GM1-gangliosidosis is a lysosomal storage disease that can be caused by a deficiency of β-galactosidase (GLB1). Some cases of Morquio syndrome B have been shown to be due to GLP1 mutations that cause patients to have abnormal elastic fibers.

== Elastin receptor ==

The RNA transcript of the GLB1 gene is alternatively spliced and produces 2 mRNAs. The 2.5-kilobase transcript encodes the beta-galactosidase enzyme of 677 amino acids. The alternative 2.0-kb mRNA encodes a beta-galactosidase-related protein (S-Gal) that is only 546 amino acids long and that has no enzymatic activity. The S-Gal protein does bind elastin and fragments of elastin that are generated by proteolysis.

The S-Gal protein is a peripheral membrane protein that functions as part of an elastin receptor complex on the surface of cells. The elastin receptor complex includes S-Gal, neuraminidase and Cathepsin A. When elastin-derived peptides bind to the S-Gal protein then the associated neuraminidase enzyme activity is activated and responding cells can have altered signal transduction involving extracellular signal-regulated kinases and regulated matrix metallopeptidase production. Elastin-derived peptides are chemotactic for some cell types and can alter cell cycle progression.
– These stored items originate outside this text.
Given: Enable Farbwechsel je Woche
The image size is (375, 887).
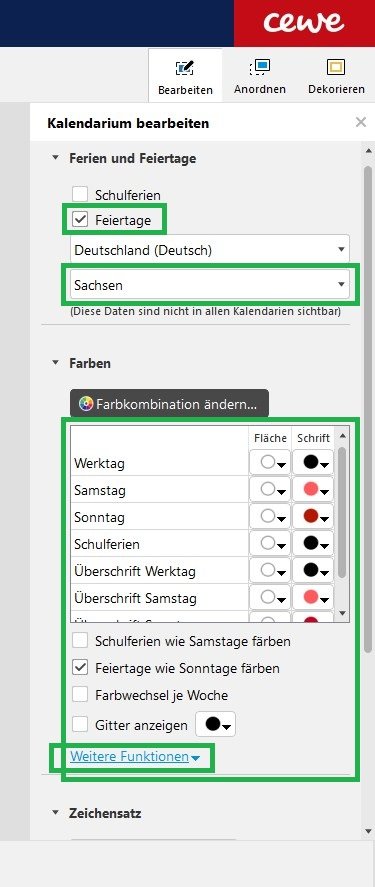Looking at the screenshot, I should tap(80, 695).
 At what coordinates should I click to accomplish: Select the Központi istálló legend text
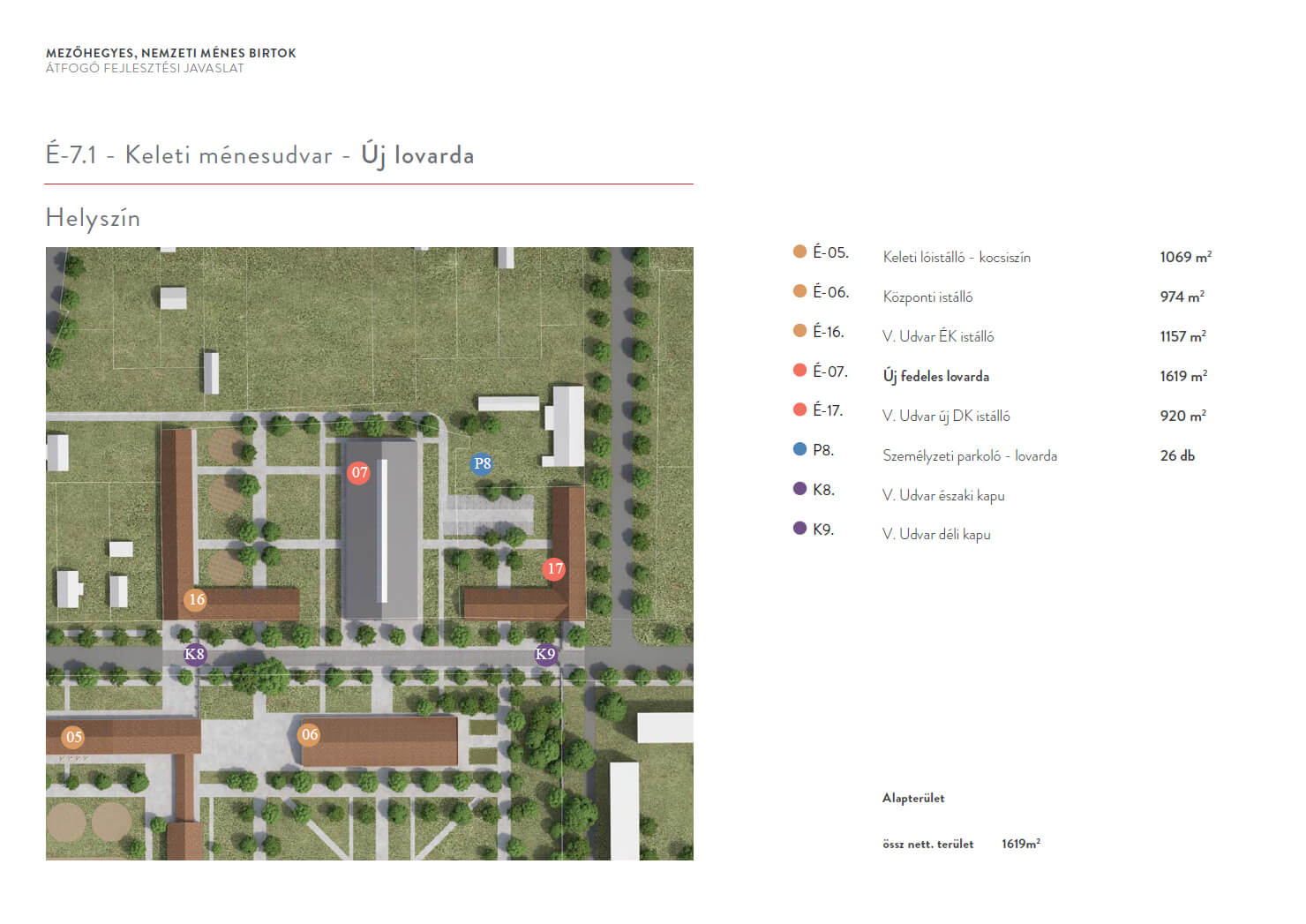927,297
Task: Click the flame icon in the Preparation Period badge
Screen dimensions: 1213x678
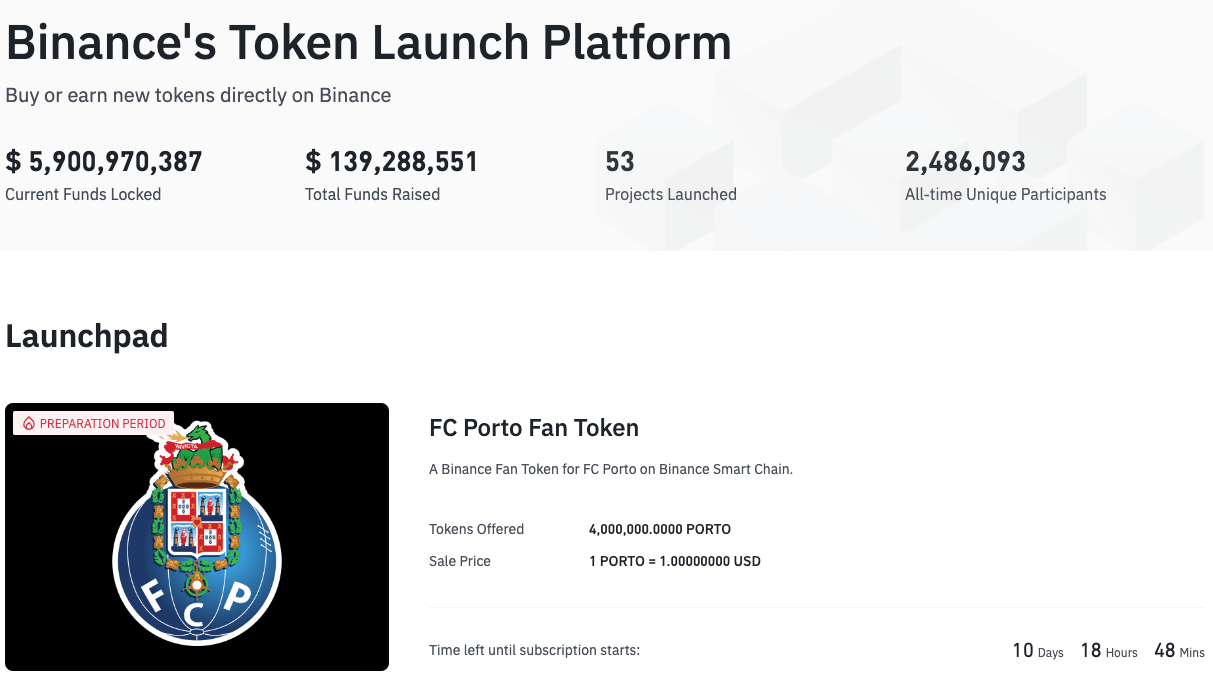Action: pos(28,424)
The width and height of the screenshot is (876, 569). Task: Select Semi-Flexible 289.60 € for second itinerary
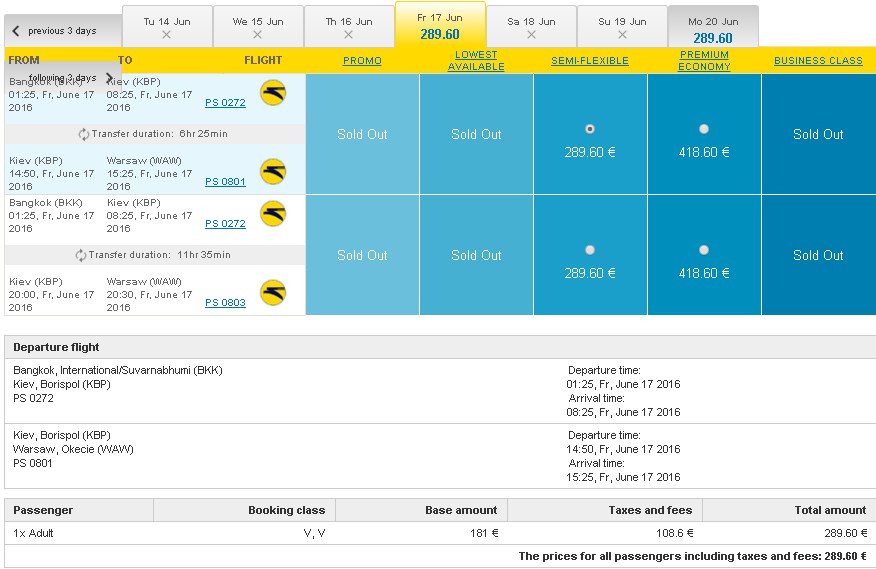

The ability of the GLB1-derived elastin binding protein and the elastin receptor complex to influence cell proliferation appears to be indirect and involve removal of sialic acid from extracellular and cell surface proteins such as growth factor receptors.

The S-Gal protein functions during the normal assembly of elastin into extracellular elastic fibers. Elastin is initially present as newly synthesized tropoelastin which can be found in association with S-Gal. The enzymatic activity of neuraminidase in the elastin receptor complex is involved in the release of tropoelastin molecules from the S-Gal chaperone. Cathepsin A is also required for normal elastin biosynthesis.